La pobre está agotada

Lana del Rey debía haber actuado anoche en Tokyo. Por segunda vez, la favorita de internet, dijo que estaba angustiada, asfixiada por la presión, agotada y que no podía actuar.

Pero sólo lo dijo con un día por delante y, desde luego, no viajó a Japón, que está muy lejos.

Lana del Rey prefirió coquetear en la “croissette” de Cannes, con el productor Harvey Weinstein para ver si la contrata en una nueva película,  que el productor de El Artista está preparando.

Lana del Rey no canta un pimiento. Y, desde luego, en directo pasa momentos que son simplemente torturas para su pretendida profesionalidad.
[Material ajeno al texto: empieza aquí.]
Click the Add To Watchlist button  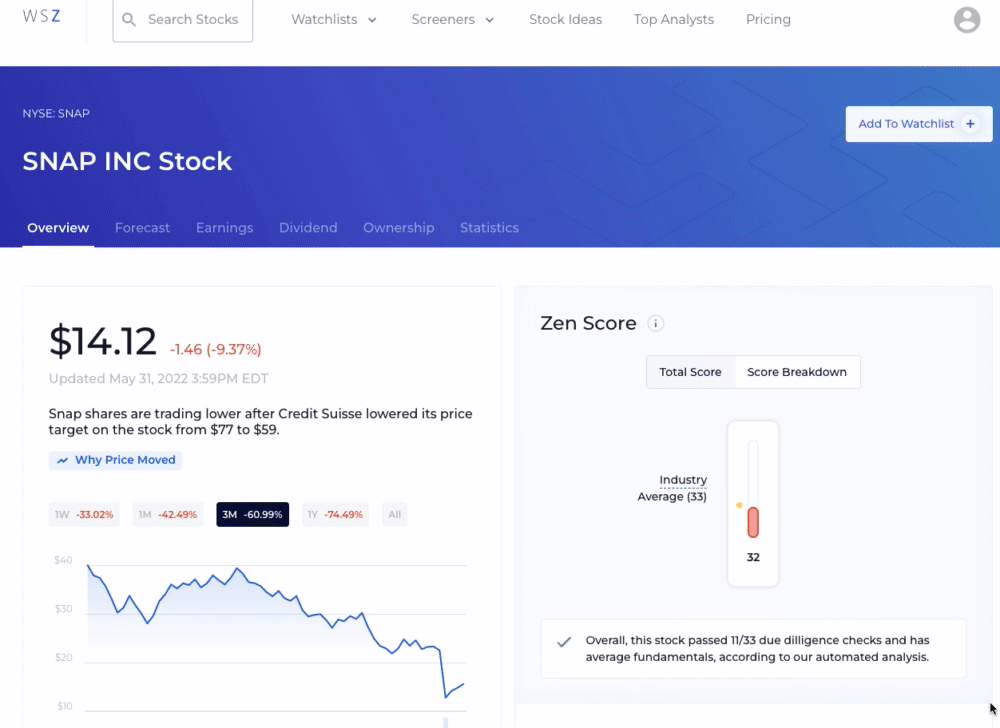(x=918, y=124)
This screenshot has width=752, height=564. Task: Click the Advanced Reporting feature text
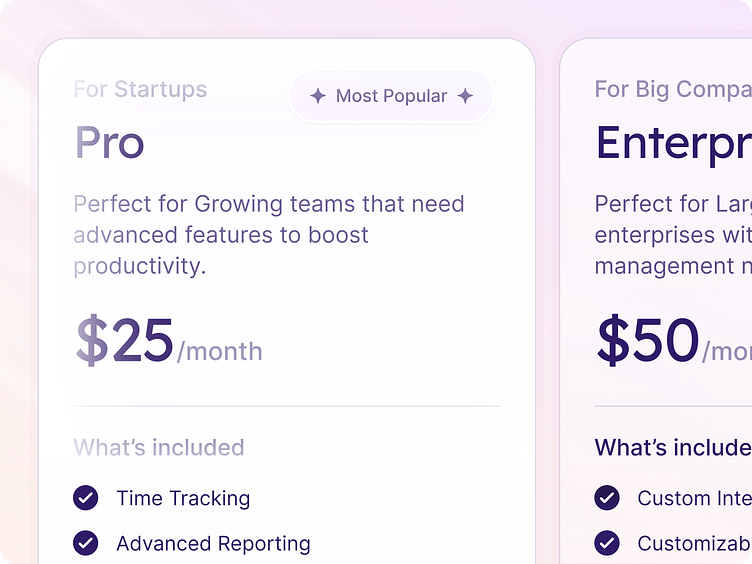point(213,543)
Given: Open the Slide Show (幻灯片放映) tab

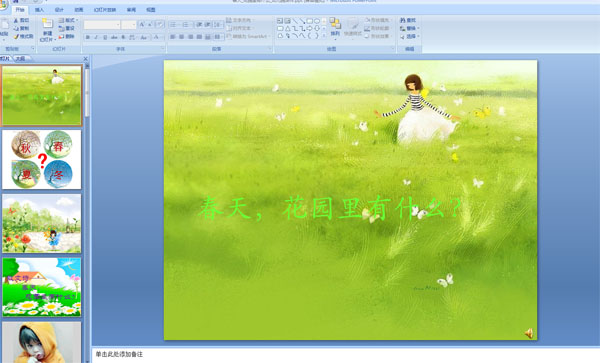Looking at the screenshot, I should point(105,10).
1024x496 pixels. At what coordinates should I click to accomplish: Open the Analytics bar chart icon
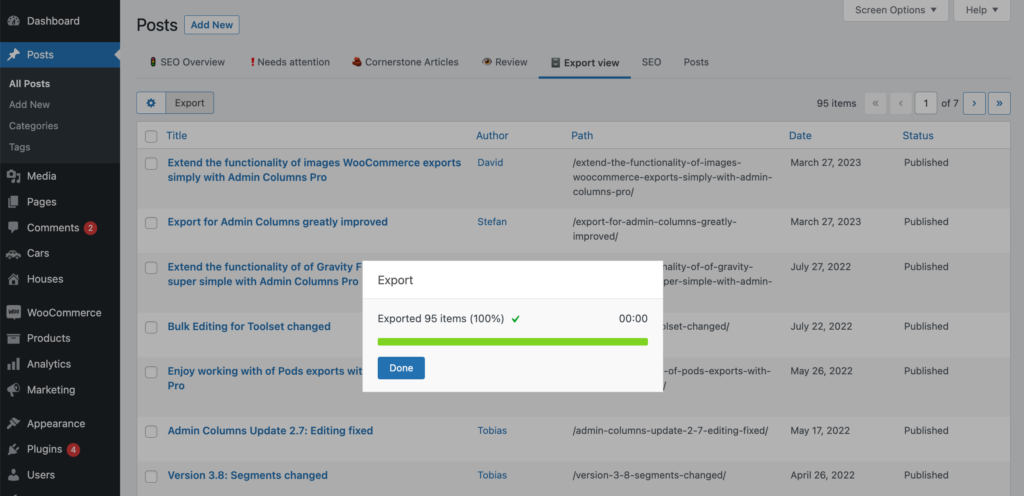13,364
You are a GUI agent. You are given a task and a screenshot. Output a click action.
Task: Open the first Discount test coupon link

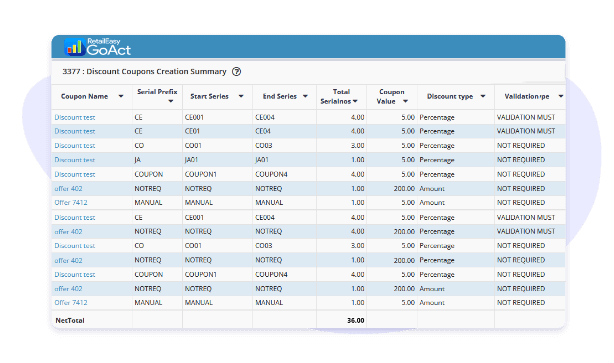[x=75, y=117]
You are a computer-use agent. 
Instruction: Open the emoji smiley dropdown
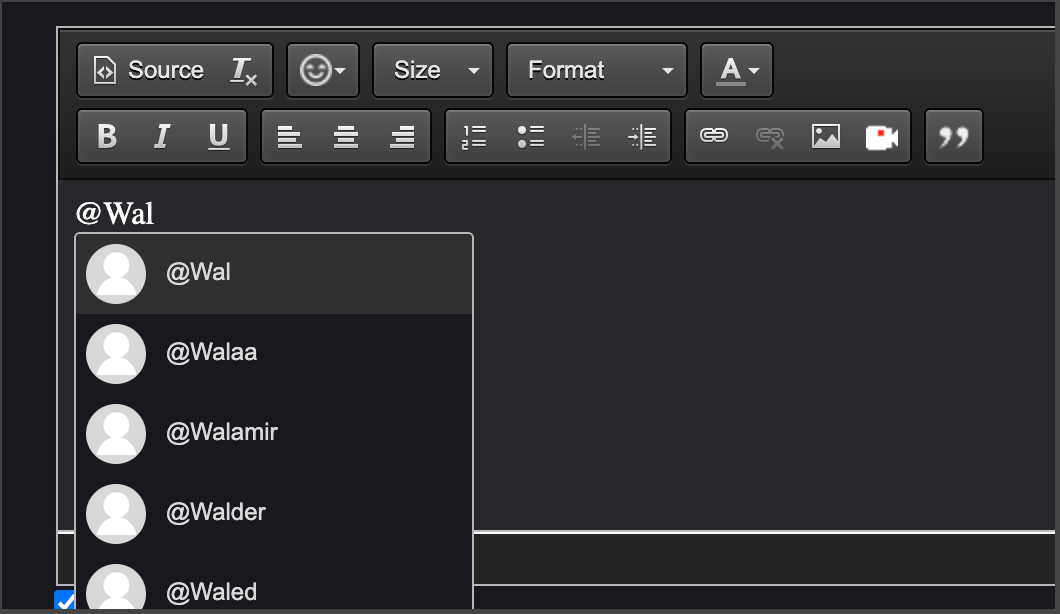click(323, 71)
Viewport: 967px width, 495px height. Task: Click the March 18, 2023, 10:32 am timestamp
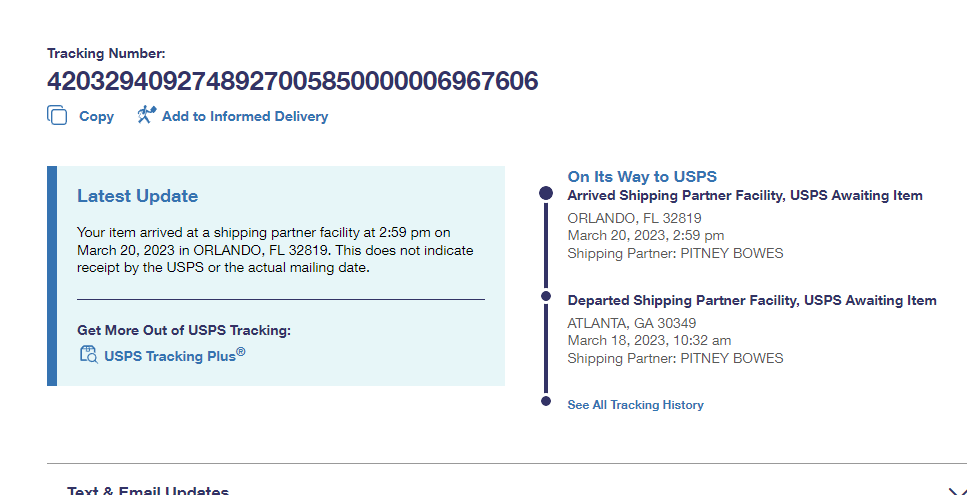click(x=649, y=341)
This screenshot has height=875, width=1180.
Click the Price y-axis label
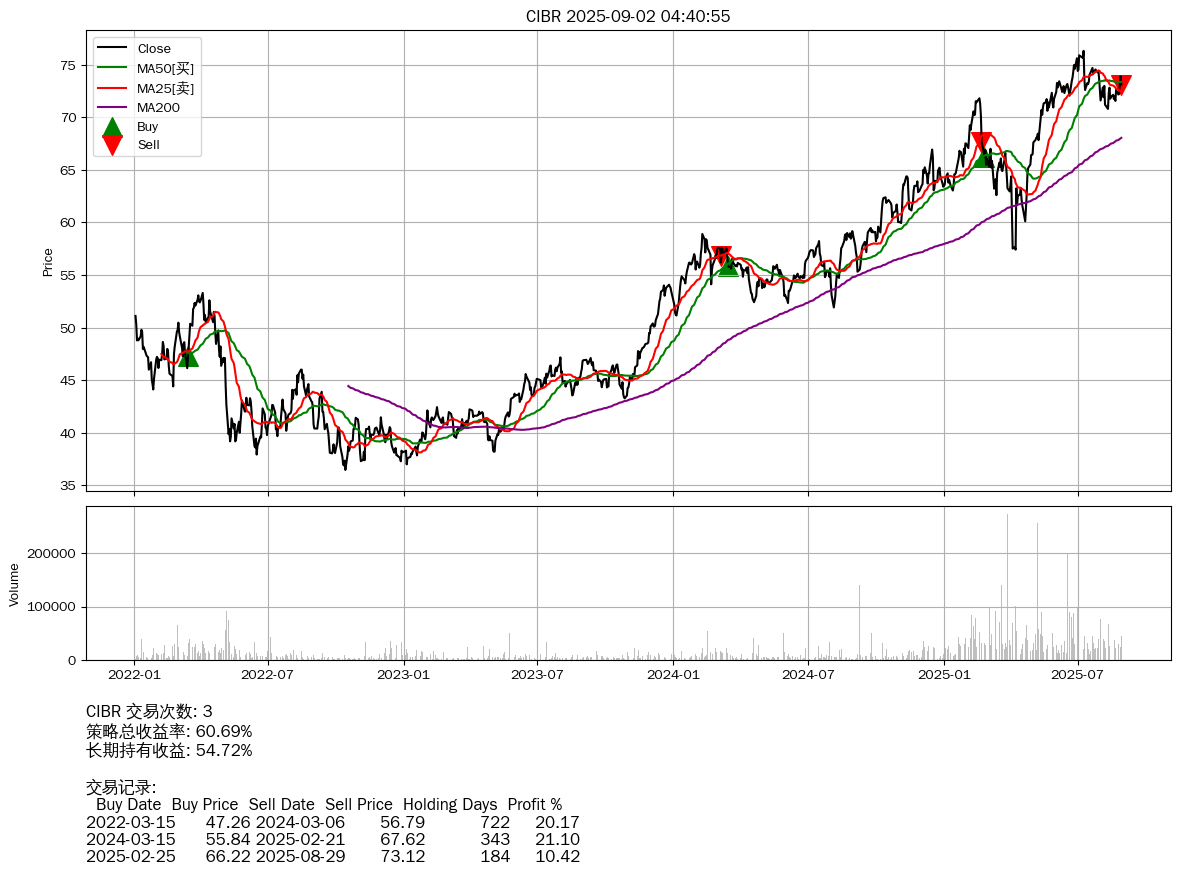(x=48, y=262)
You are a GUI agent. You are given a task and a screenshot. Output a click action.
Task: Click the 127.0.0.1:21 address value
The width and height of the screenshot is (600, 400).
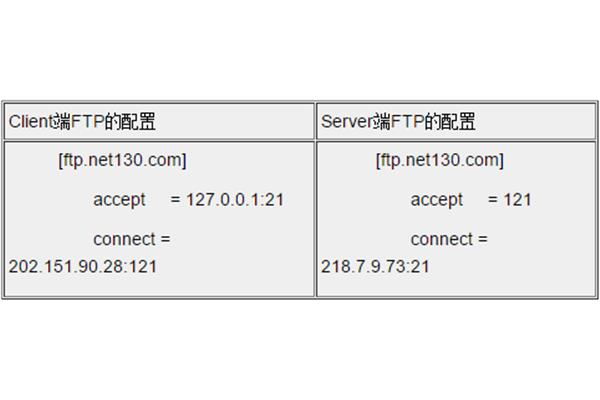[x=235, y=200]
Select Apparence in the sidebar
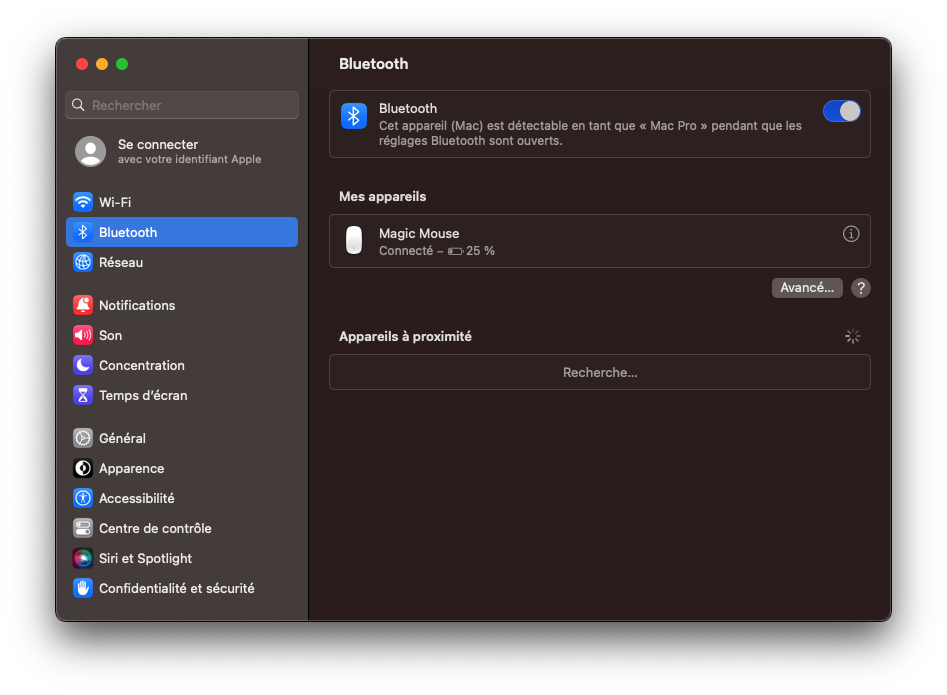 pos(131,468)
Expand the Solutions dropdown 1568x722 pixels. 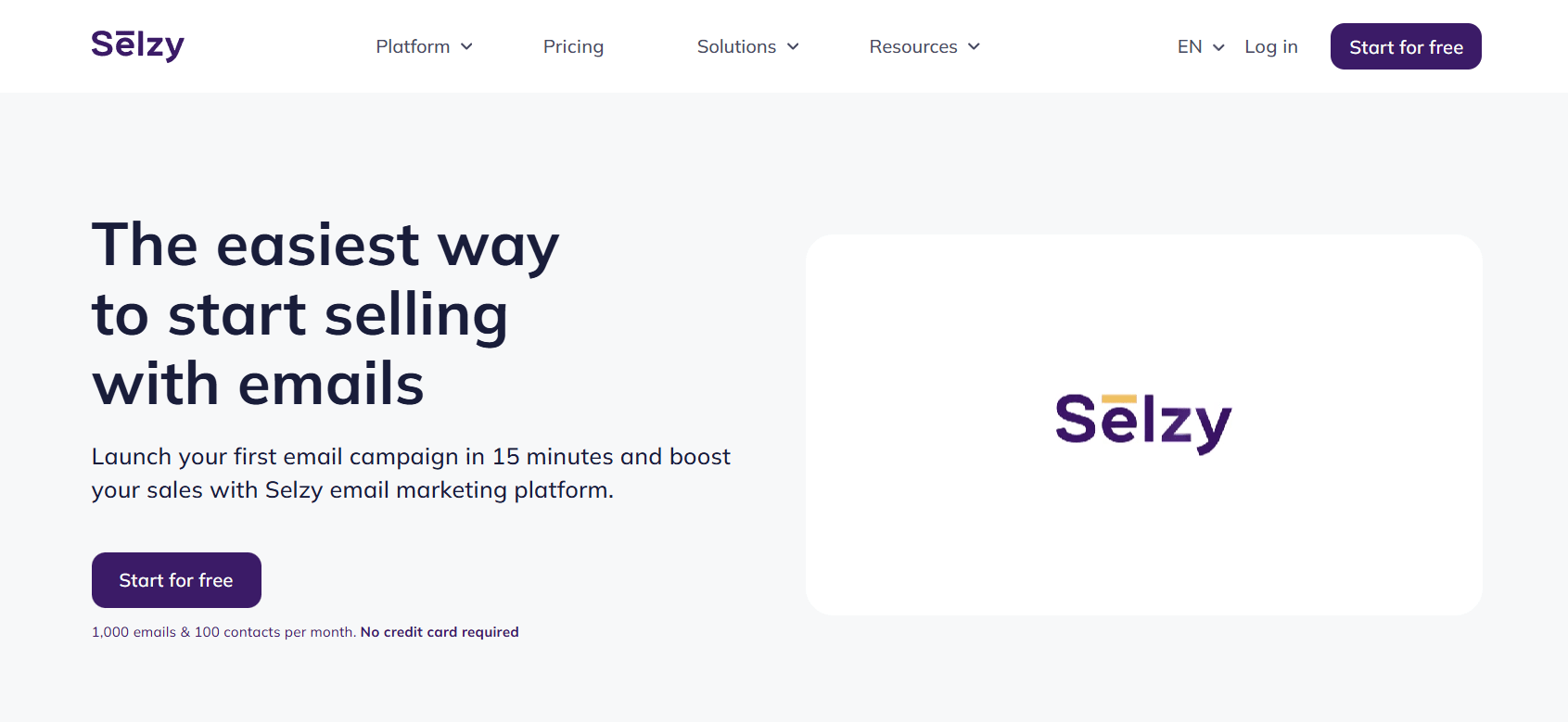(736, 46)
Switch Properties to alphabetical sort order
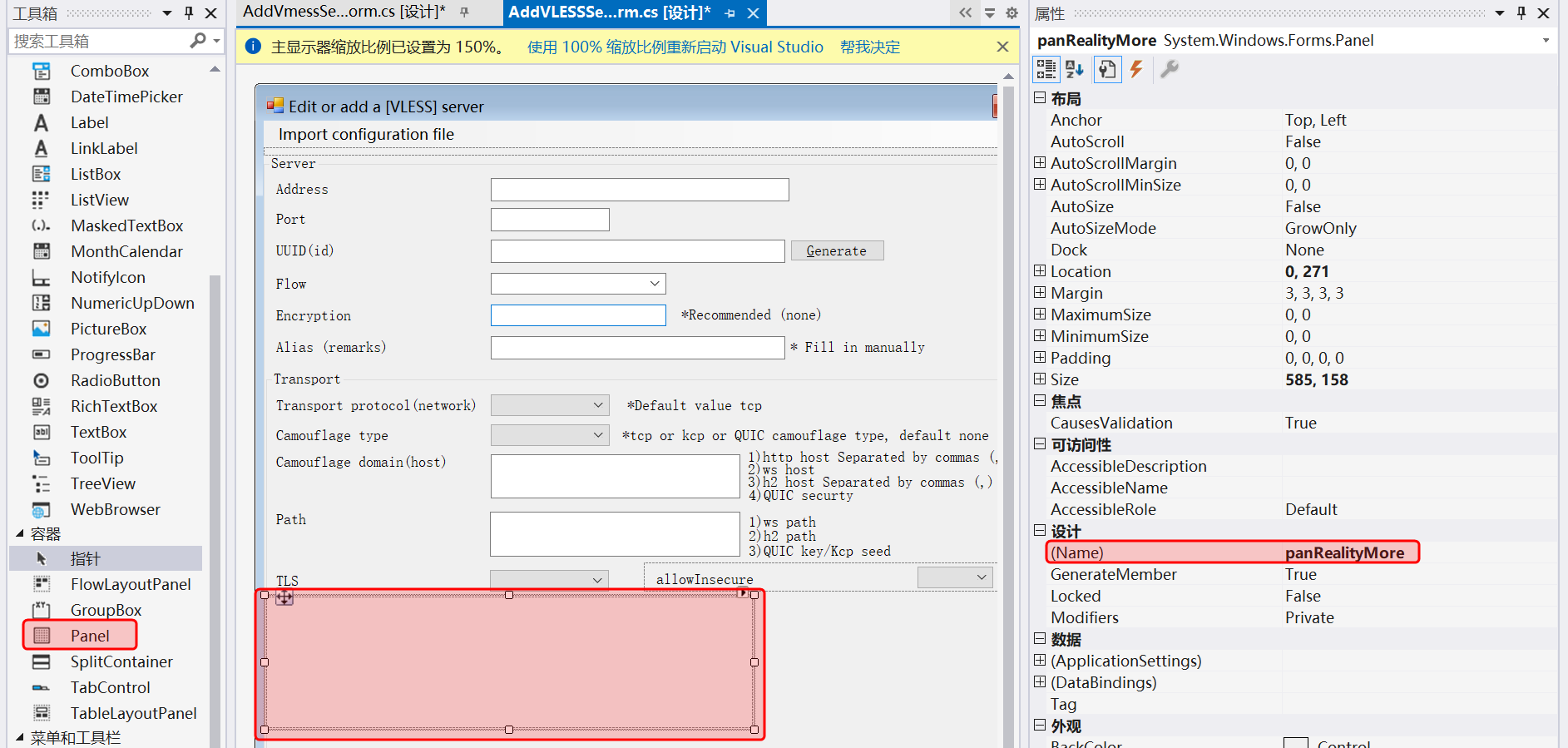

Y si lo intenta hace sufrir a su garganta una barbaridad. Cuando actuó (entre comillas) para el programa ya hundido de Buenafuente, me dijeron que no quería cantar en directo, porque, simplemente, no podía.

De hecho, como hacía Ricky Martin, mucho de lo que parece que canta en directo está absolutamente pregrabado. Esta es la sociedad actual con sus “grandes estrellas” y sus grandes perversiones. Sólo basta una cara bonita. Que fácil.

Los japoneses le han puesto una querella, porque es la segunda vez que incumple el contrato. Claro que siempre habrá algún médico que le firme un certificado médico para liberarla de la tortura nipona. Pobrecita. Está cansada.